Bengals quarterback Joe Burrow, wearing a Santa hat and a Spongebob sweater, was all smiles after dismantling the Ravens secondary in a historic performance on Sunday afternoon in Cincinnati.
With a secondary built mostly on practice squad call-ups, the Ravens wilted against Burrow’s Bengals, allowing 575 total yards, the most allowed in a game in franchise history, according to Pro Football Reference. They gave up 548 yards to quarterback John Elway and the Denver Broncos in 1996, their first year as a franchise.
“At the end of the day, we are in the NFL, we got to get it right,” said Ravens safety Tony Jefferson II, who was called up as a COVID-19 replacement two weeks ago. “No excuses. Obviously, it’s not ideal when you don’t have, everybody that’s been gelled together and have that communication. When we go out there, not none of that really matters. We have to go out there and execute the game plan.”
The Ravens were dealt a significant blow early in the game when cornerback Anthony Averett, who has started 14 games this season, was carted off the field with 4:41 left in the first quarter with a rib injury and did not return. Cornerback Daryl Worley, who was signed to the practice squad Tuesday, replaced him and struggled alongside cornerback Kevon Seymour.
As a result, Burrow, the second-year signal-caller who has shown no ill effects of the major knee surgery he underwent last year, rarely missed Sunday and completed 37 of 46 passes for a franchise-record 525 yards and four touchdowns. It’s the fourth most passing yards in a single game in NFL history, trailing only the Rams’ Norm Van Brocklin (554 in 1951), the Texans’ Matt Schaub (527 in 2012) and the Oilers’ Warren Moon (527 in 1990).

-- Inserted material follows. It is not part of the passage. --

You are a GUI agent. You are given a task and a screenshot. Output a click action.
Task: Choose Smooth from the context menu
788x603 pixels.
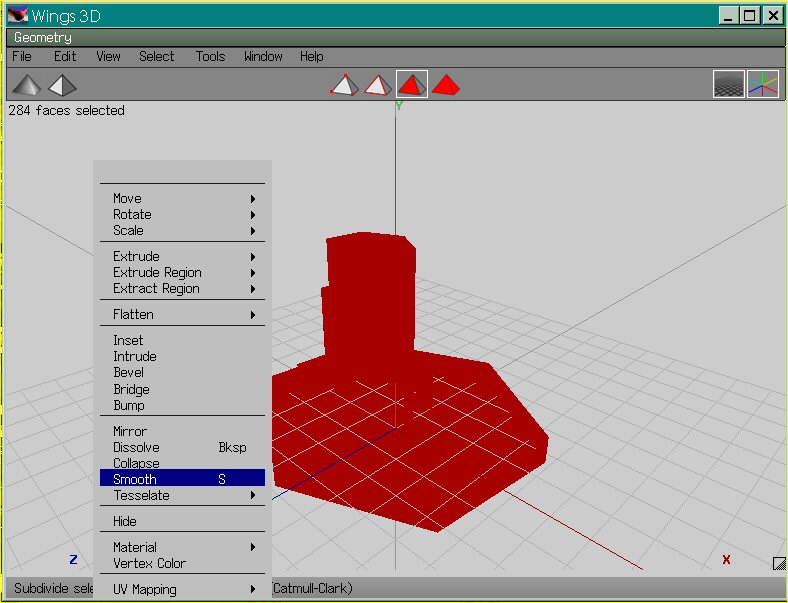click(x=182, y=480)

The first overall pick in the 2020 NFL draft, Burrow became the first quarterback with multiple 400-yard passing games in a season against the same team. He’s also the third quarterback in league history to throw for 525-plus yards and four-plus touchdowns in a game, and it comes after Burrow threw for 416 yards and three touchdowns against Baltimore in Week 7.
Most of his damage was done throwing to wide receivers Tee Higgins, Ja’Marr Chase and Tyler Boyd, who combined for 404 yards and three touchdowns on 22 receptions.
Higgins was his top target, catching 12 passes for 194 yards and two touchdowns. Chase, recently a Pro Bowl selection as a rookie, had 125 yards on seven catches. Each have more than 1,000 receiving yards, making the Bengals the first team in league history with multiple players younger than 23 years old with 1,000 in a season.
Burrow and Higgins tested the Ravens’ secondary during the final minutes of the first half. With the Bengals facing a third-and-16, Burrow threw up a deep ball to Higgins, who was double-covered but nonetheless hauled it in for a 52-yard catch at the Ravens’ 3-yard line.
With the game already decided late in the fourth quarter and the Bengals ahead by 20, Burrow’s final throw went for 52 yards to running back Joe Mixon. Ravens coach John Harbaugh didn’t appear to have a problem with the play call, saying, “They call their plays, we call our plays.”
With two games left in the regular season and the Ravens’ playoff hopes hovering around 35%, according to FiveThirtyEight’s projections, they are approaching the final stretch with a sense of urgency and not worrying about the injuries they have endured.
“I think it’s just a little bit of adversity,” safety Chuck Clark said. “You’ve got to deal with it sometimes. Not everything’s going to go how you want it to, but you’ve just got to keep moving forward personally and as a team.”
- Ravens rookie receiver Rashod Bateman caught his first career touchdown in the first quarter. The No. 27 overall pick in the NFL draft caught a 4-yard pass from quarterback Josh Johnson to give the Ravens a 7-3 lead with six minutes left in the first quarter. Bateman said the football is going to his mom, calling it “a good Christmas gift.”
- Ravens tight end Mark Andrews finished with eight catches for 125 yards, becoming the first tight end this season with three straight 100-yard games. Andrews is 15 yards away from setting the Ravens’ single-season receiving yards record, which was set by former wide receiver Michael Jackson (1,201) in 1996. Andrews currently has 1,187 yards.